The Difference Between Web1, Web2, and Web3

Web 1.0 : Read Only Web

Web 1.0 consisted of the earliest websites that provided static information. During that time, the Yellow Pages began to digitize and businesses started publishing information online. More complex Web 1.0 websites resembled print materials, such as encyclopedias. Editors publish information that could only be read by an audience. The term Web 1.0 refers to the “read-only web.”

Web 2.0: Read-Write Web

Web 2.0, also known as the “read-write web,” emerged in the 1990s. This era saw the rise of blogs and social media platforms. Regular people gained the ability to create and share their own content online. Platforms such as MySpace, Blogger, Xanga, YouTube, Vimeo, and SoundCloud launched. They facilitated the easy creation and sharing of content. Terms such as “content creator” and “influencer” became popular. The public widely adopted mainstream social media platforms like Instagram.

Web 3.0: User-Owned Web

Web 3.0 allows users to own the content they create. Since Web 2.0, people had the ability to create, but they did not technically own the content. Platforms such as social media networks owned all the content they host. Web 3.0 aims to address this by providing a verifiable chain of ownership. It allows for the tracking and verification of original creations through the use of a technology called the blockchain.
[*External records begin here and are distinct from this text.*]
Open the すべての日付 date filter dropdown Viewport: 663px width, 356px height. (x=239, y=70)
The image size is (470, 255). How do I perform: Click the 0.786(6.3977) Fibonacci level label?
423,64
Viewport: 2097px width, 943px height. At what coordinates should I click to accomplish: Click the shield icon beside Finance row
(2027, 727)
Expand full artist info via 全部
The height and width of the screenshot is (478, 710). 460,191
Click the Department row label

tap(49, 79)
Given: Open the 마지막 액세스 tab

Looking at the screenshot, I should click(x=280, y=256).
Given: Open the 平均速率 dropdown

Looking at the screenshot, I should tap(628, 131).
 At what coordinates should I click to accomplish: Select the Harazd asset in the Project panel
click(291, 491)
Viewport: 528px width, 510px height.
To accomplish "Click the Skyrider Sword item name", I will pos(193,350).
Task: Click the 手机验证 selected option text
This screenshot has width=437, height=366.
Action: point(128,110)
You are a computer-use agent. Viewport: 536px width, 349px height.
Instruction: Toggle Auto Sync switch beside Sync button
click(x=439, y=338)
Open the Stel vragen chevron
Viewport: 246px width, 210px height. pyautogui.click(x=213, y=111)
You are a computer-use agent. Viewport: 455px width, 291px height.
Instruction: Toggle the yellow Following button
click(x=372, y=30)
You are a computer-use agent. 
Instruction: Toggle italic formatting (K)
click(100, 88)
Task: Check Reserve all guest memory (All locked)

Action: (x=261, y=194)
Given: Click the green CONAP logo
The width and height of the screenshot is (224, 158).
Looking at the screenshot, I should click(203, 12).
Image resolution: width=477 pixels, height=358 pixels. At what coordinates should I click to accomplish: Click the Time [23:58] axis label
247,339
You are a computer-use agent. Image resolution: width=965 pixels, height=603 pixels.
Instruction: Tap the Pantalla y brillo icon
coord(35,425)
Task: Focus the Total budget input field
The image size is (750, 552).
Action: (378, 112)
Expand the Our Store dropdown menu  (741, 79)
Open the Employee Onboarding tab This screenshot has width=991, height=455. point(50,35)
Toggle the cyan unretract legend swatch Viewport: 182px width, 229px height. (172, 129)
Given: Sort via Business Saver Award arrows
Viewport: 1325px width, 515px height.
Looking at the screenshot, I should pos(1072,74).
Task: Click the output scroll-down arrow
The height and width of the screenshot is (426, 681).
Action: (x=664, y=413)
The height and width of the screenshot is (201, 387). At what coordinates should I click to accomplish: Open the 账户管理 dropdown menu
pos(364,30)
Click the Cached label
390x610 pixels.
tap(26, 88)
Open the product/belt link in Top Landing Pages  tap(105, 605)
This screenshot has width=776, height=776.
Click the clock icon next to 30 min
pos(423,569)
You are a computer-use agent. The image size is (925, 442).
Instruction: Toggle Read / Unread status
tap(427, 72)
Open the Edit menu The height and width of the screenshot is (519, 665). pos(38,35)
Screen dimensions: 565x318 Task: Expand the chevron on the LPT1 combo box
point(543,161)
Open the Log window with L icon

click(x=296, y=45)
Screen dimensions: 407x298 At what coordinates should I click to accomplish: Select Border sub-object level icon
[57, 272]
Bitcoin became the first successful application of this technology in 2009. However, it was popularized by NFTs between 2017 and 2021. The blockchain can authenticate and verify digital assets, such as funds, artwork, and collectibles.

Web 2.5: Hybrid Web

Web2.5 refers to the transition to the decentralized, Web 3.0. In theory, Web 3.0 has no CEO or headquarters. Bitcoin is a good example of this, but applications that are more complex than a cryptocurrency often relies on certain centrally controlled services such as web hosting, or marketplaces that facilitate trades and sales.